In the present utility model, the specific value of the start threshold is not particularly limited, and can be freely set by a person skilled in the art as required, preferably, according to the value specified in the chinese standard document "indoor air quality standard".
Preferably, the detection fluctuation influence is reduced by taking an average value of several consecutive seconds as a detection value during the detection of the ambient air index by the detection unit, more preferably, the several seconds are 1 to 30 seconds.
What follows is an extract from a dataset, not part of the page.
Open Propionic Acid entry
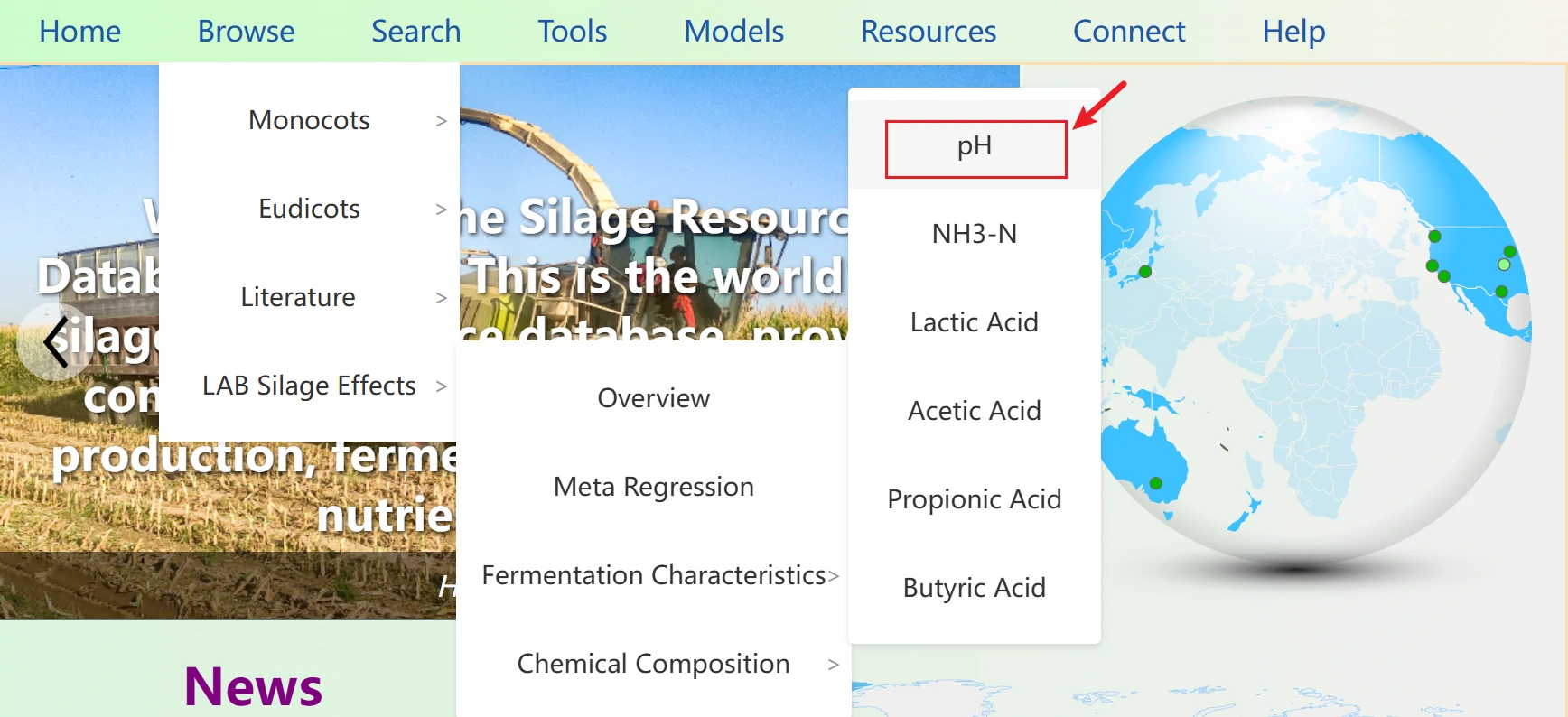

In a preferred embodiment, an upshift threshold value c= { C is set i,j |i=[1,n],j=[1,m]And (c) for indicating power shift index of air purifier, wherein j is different power shift of air purifier i,j A detection value representing an i-th detection item in the j-th power shift;
setting a standby threshold d= { D i |i=[1,n]And (d) indicating an air purifier standby index, where d i Stand-by value representing the i-th detection item:
in case 2, after the air purifier is started, the method comprises the following steps:
taking the lowest power gear as an initial running gear;
per run X 1 After the time, the ambient air index a= { a is detected i |i=[1,n]-until the air purifier enters a standby state:
case 21 when any one of the air indices a is detected i Lower than the corresponding standby value d i When the air purifier enters a standby state;
case 22 when any one of the air indicators a is detected i Upshift threshold value c corresponding to one-level lower power gear than current gear i,j-1 When the air purifier runs in a lower one-level power gear, if the current power gear is the lowest gear, the lowest power gear is maintained;
case 23 when any one of the air indices a is detected i Lower than the upshift threshold value c corresponding to the current gear i,j And is higher than the upshift threshold value c corresponding to the power gear of the current gear lower by one level i,j-1 When the air purifier still operates at the current power gear;
case 24 when any one of the air indicators a is detected i Higher than the upshift threshold value c corresponding to the current gear i,j When the air purifier runs in a higher power gear, if the current power gear is the highest gear, the highest power gear is maintained.
According to the utility model, the air purifier automatically adjusts gears according to the detected air index, so that the aim of rapid purification is fulfilled.
In a preferred embodiment, the current white, night state is acquired, and when in the night state, in case 21, the air purifier is no longer in standby state, maintaining the lowest power gear operation.
More preferably, the environmental illumination intensity is obtained through the sensing unit, the white and night states are obtained according to the illumination intensity change, specifically, the change curve is obtained according to the illumination intensity change, the white and night states can be obtained according to the change curve, the curvature change application based on the process is adopted, and the specific method is not described in detail in the utility model.
According to the utility model, whether the space where the air purifier is located has a human body or not is obtained through the sensing unit, and when the human body does not exist, the second purifying unit is started.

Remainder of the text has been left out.